El cuerpo es un sistema que aprende y funciona a base de práctica: sólo reconoce un mensaje, y lo comprende, tras haberle hecho sufrir de modo específico e intermitente.
Es una vida dura. Pero si realizas ese esfuerzo de manera continuada, tu cuerpo gana en salud y resistencia. Y supongo que el envejecimiento también se ralentiza un poco. Si uno no presta atención, va perdiendo músculo de forma natural y sus huesos también se van debilitando.
Pero nunca he recomendado a nadie de mi entorno que corra. Yo creo que nadie se hace corredor porque alguien se lo recomiende. Uno se hace corredor, sin más.
Por las mañanas me calzo mis deportivas y las piernas me pesan horrores. Con cierta desgana realizo mis estiramientos y así, casi arrastrándome, empiezo a correr lenta y pesadamente por las calles. Ni siquiera consigo alcanzar a las señoras del barrio que caminan a buen paso. Pero mientras aguanto corriendo, los músculos se me van soltando y, más o menos a los veinte minutos, ya corro con normalidad. Lentamente también gano en velocidad. Y entonces, ya soy capaz de seguir corriendo mecánicamente sin mayores sufrimientos.
Correr me ayuda a memorizar discursos y cosas similares. Mientras te desplazas con tus piernas, puedes ordenar mentalmente las palabras de un modo casi inconsciente. Sopesas el ritmo del texto y evocas el sonido de las palabras. Si tengo la mente ocupada en todo eso, puedo correr largo rato a una velocidad natural y sin forzar la máquina.
Los tiempos, que nunca me preocuparon, ahora que pasé la cincuentena, mucho menos. Es lo que tiene envejecer. Del mismo modo que yo desempeño mi papel en la vida, el tiempo desempeña el suyo. Y éste, lo hace con mucha mayor fidelidad y precisión que yo. A fin de cuentas, el tiempo ha venido avanzado sin descanso desde el momento mismo de su aparición. Y, a quienes tienen la suerte de librarse de morir jóvenes, se nos privilegia con el preciado derecho de ir envejeciendo. Nos aguarda el honor de nuestra progresiva decadencia física. Hay que aceptar este hecho y acostumbrarse a él. Por eso para mí tiene mucho más sentido saber con cuánta satisfacción correré la próxima carrera y hasta qué punto disfrutaré.
Los tiempos individuales, el puesto en la clasificación, mi apariencia, o como te valore la gente, no son más que cosas secundarias.
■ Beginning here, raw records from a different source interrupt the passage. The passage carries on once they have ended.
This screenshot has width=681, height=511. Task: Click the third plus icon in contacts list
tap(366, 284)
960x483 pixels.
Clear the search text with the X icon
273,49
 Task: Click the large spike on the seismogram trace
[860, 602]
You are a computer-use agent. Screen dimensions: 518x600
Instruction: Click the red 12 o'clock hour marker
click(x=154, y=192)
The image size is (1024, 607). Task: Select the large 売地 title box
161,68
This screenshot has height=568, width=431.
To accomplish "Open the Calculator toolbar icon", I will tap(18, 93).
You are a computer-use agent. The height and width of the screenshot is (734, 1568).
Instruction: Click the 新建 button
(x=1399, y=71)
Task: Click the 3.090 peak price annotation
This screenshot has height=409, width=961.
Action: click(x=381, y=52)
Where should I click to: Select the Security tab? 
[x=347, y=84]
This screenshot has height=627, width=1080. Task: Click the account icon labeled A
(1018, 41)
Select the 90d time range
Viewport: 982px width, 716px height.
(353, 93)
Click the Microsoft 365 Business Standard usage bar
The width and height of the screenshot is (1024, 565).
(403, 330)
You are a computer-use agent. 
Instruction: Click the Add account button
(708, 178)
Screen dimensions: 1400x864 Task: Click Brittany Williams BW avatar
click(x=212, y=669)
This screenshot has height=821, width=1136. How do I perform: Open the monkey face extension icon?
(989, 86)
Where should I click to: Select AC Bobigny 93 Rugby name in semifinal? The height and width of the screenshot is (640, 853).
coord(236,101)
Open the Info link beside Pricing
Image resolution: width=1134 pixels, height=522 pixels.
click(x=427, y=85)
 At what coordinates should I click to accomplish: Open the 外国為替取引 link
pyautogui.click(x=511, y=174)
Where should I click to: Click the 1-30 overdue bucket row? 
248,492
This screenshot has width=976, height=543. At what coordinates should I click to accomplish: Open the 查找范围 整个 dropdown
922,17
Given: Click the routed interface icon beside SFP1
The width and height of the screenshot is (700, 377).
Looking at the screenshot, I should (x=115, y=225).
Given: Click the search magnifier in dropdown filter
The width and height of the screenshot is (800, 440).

Para mí, lo importante es ir superando, con mis piernas y con firmeza, cada una de las metas. Quedarme convencido, a mi manera, de que he dado todo lo que tenía que dar y de que he aguantado como debía.

En definitiva, este es un relato que sirve de homenaje a todos los corredores con los que me he cruzado por las calles de Alcobendas, así como a todos los que adelanté o me adelantaron en el curso de alguna carrera.

Basado en la novela de Haruki Murakami, "DE QUÉ HABLO CUANDO HABLO DE CORRER".